Side-by-side comparison of mortgage costs, property taxes, closing costs, and homeowners insurance between Arkansas and Idaho. Updated for 2026.
Arkansas wins 3 of 6 cost categories, making it the more affordable state for homebuyers overall. With a median home price of $195K and lower overall costs, Arkansas offers meaningful savings compared to Idaho. Both states offer first-time buyer programs — explore the state pages for full details.
Estimated PITI payments assuming 10% down, 6.5% rate, 30-year fixed mortgage with PMI.
Buying in Arkansas saves you approximately $1,410/month ($16,920/year) compared to Idaho, based on median home prices with identical loan terms.
There's a dramatic price gap between these two states. Homes in Arkansas cost 54% less than in Idaho — that's a difference of $225K on the median home. For buyers relocating from Idaho to Arkansas, this can mean upgrading significantly or pocketing substantial savings. The equity you've built in a Idaho home could fund a much larger down payment in Arkansas, potentially eliminating PMI and reducing your monthly payment dramatically.
Property tax rates are similar in both states (Arkansas: 0.62%, Idaho: 0.63%), so taxes shouldn't be the deciding factor in your relocation decision. Instead, focus on differences in home prices, insurance costs, and state-specific programs. Both states collect roughly comparable property tax revenue relative to home values.
Insurance costs favor Idaho at $1,600/year versus $2,500/year in Arkansas, a difference of $900 annually. While not the largest cost factor, this adds up to over $9K over a decade of homeownership. Shop multiple carriers in either state — actual premiums depend on your specific property, coverage level, and claims history.
Closing costs are a one-time but significant expense. Idaho averages $6K in closing costs (1.5% of purchase price) while Arkansas averages $3K (1.5%). The difference is spread across title insurance, attorney fees, and recording costs rather than a single large tax. Budget for these upfront costs — they affect how much cash you need on hand at closing.

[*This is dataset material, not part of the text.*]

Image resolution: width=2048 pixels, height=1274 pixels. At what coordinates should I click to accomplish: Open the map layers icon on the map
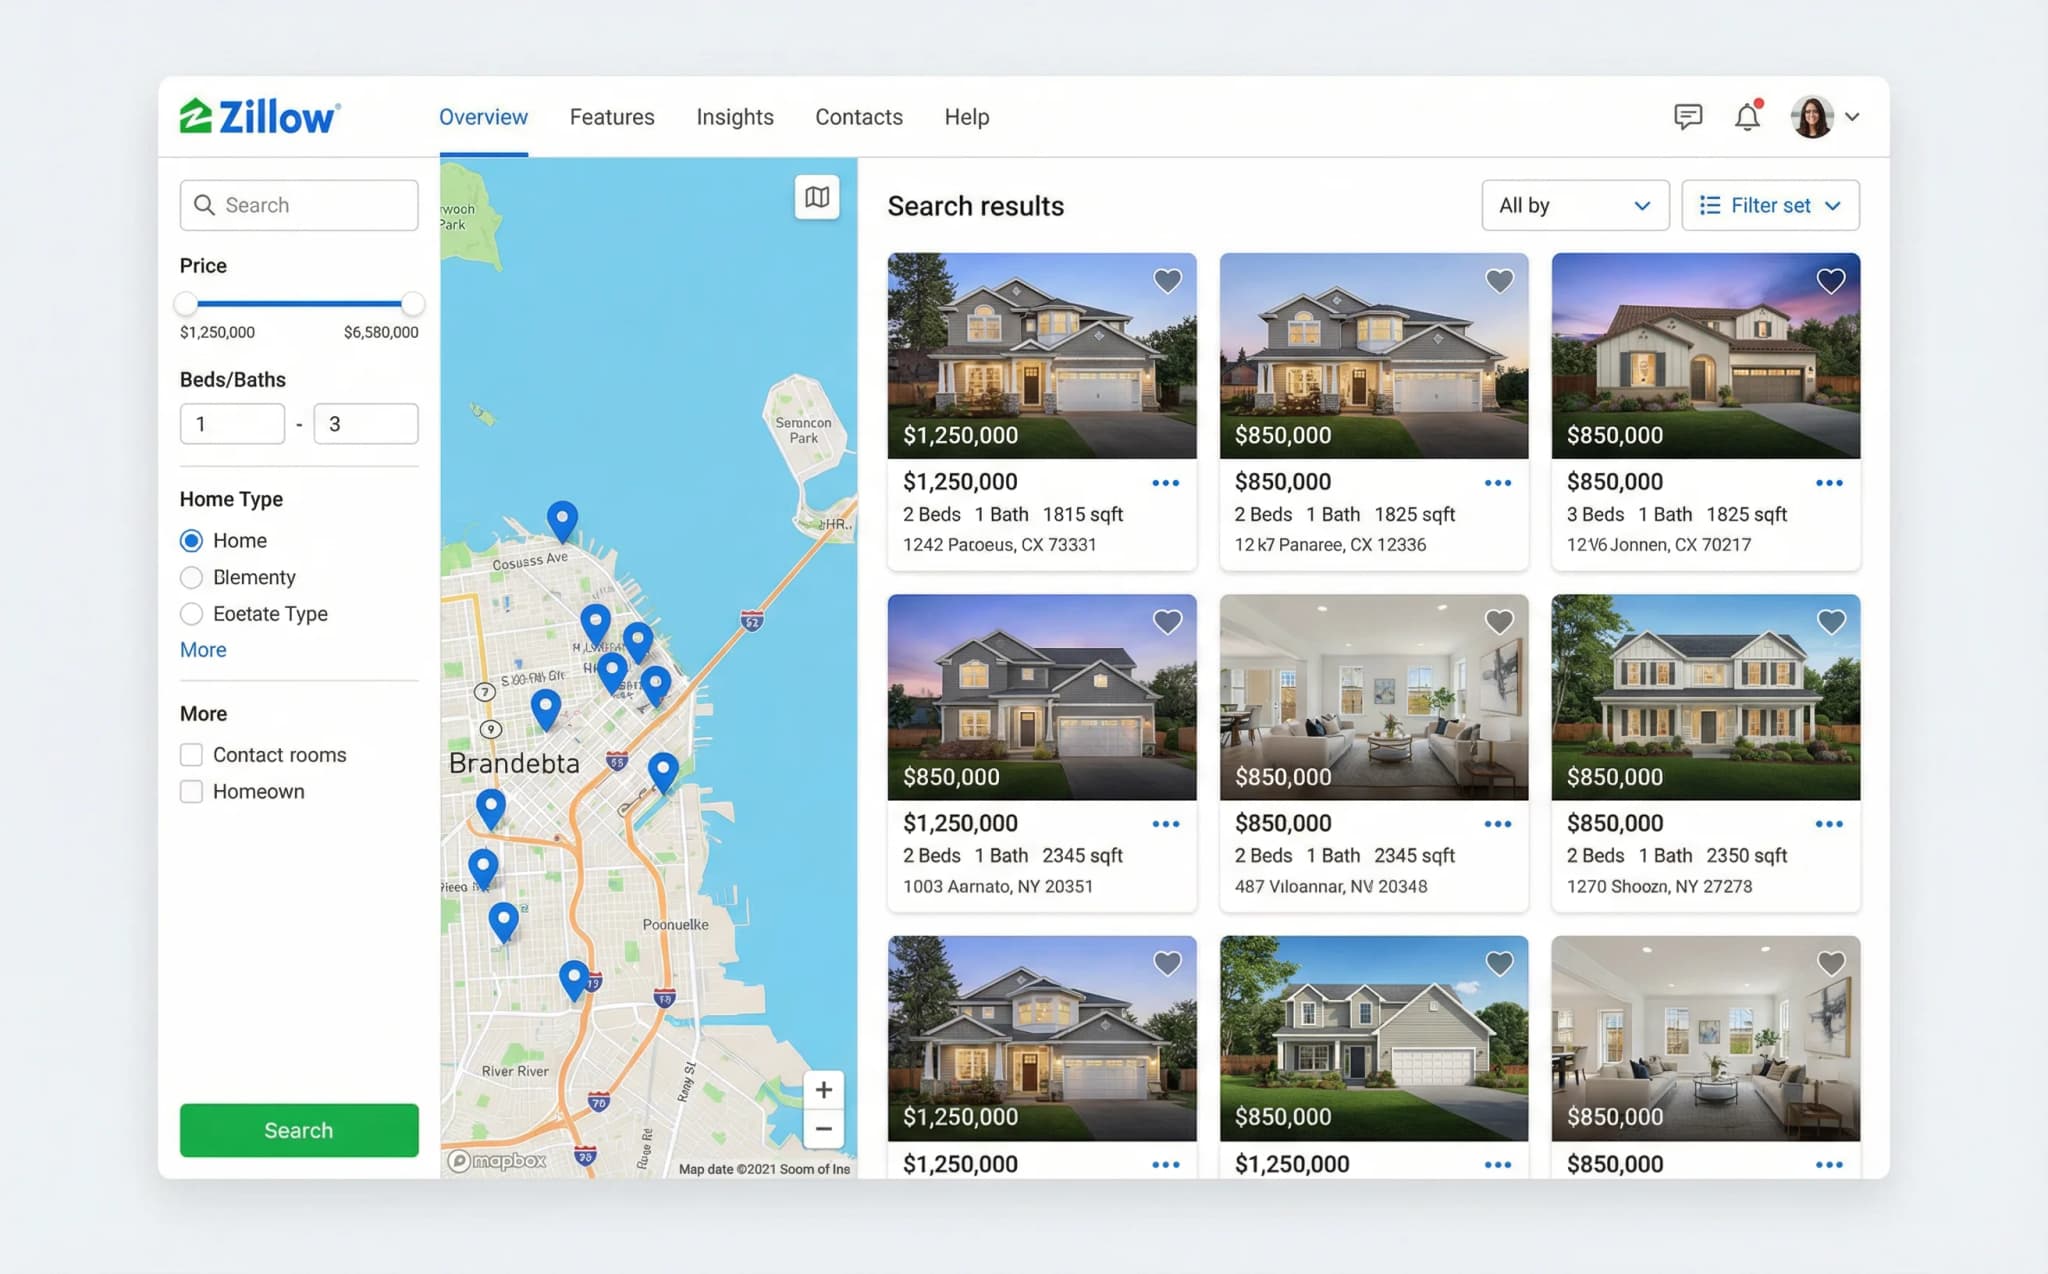[816, 198]
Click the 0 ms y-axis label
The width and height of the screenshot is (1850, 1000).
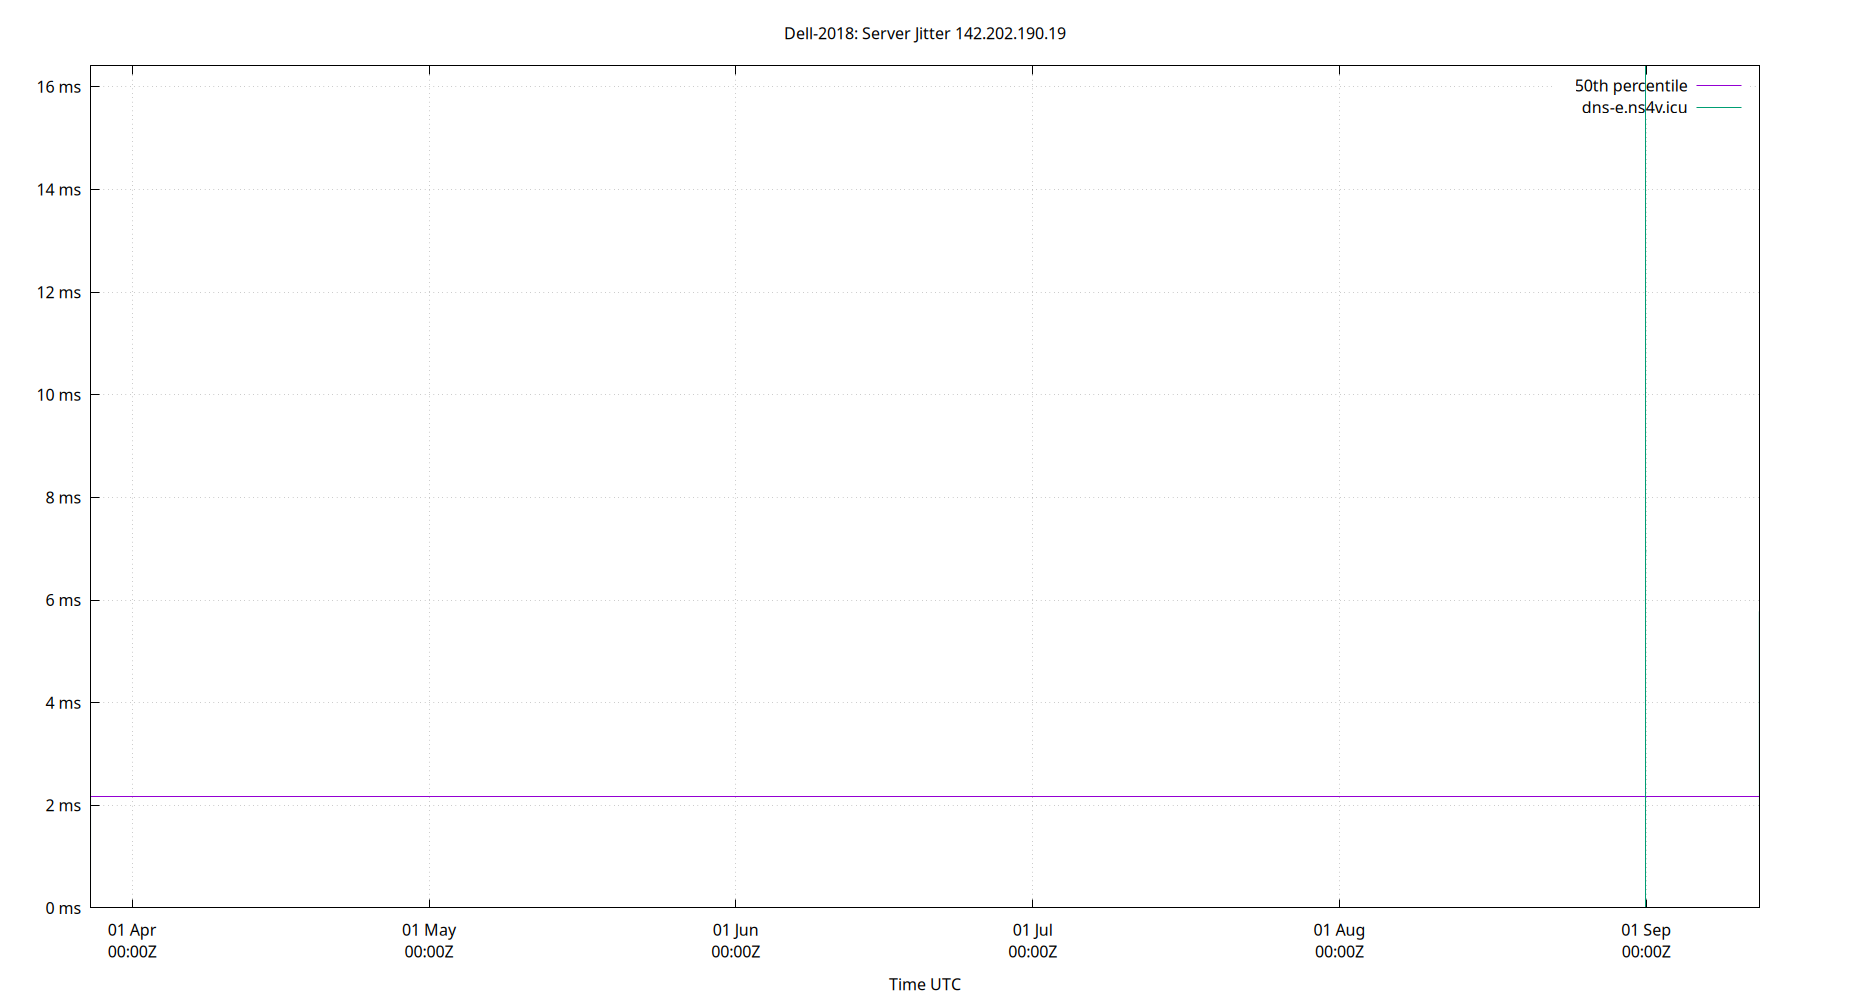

Both states offer down payment assistance for first-time buyers. Arkansas's ADFA Down Payment Assistance provides Up to $15,000 DPA, while Idaho's Idaho Housing DPA offers Up to 7% second mortgage. These programs can significantly reduce your upfront costs and make homeownership accessible even if you haven't saved a full 20% down payment. Check eligibility requirements on each state's housing finance agency website — income limits and purchase price caps apply.
The bottom line: Arkansas homes cost $225K less than Idaho on average. That translates to roughly $1,410 less per month in total housing costs if you choose Arkansas. For most buyers, this price gap is the single biggest factor — it affects your loan size, monthly payment, and how quickly you build equity.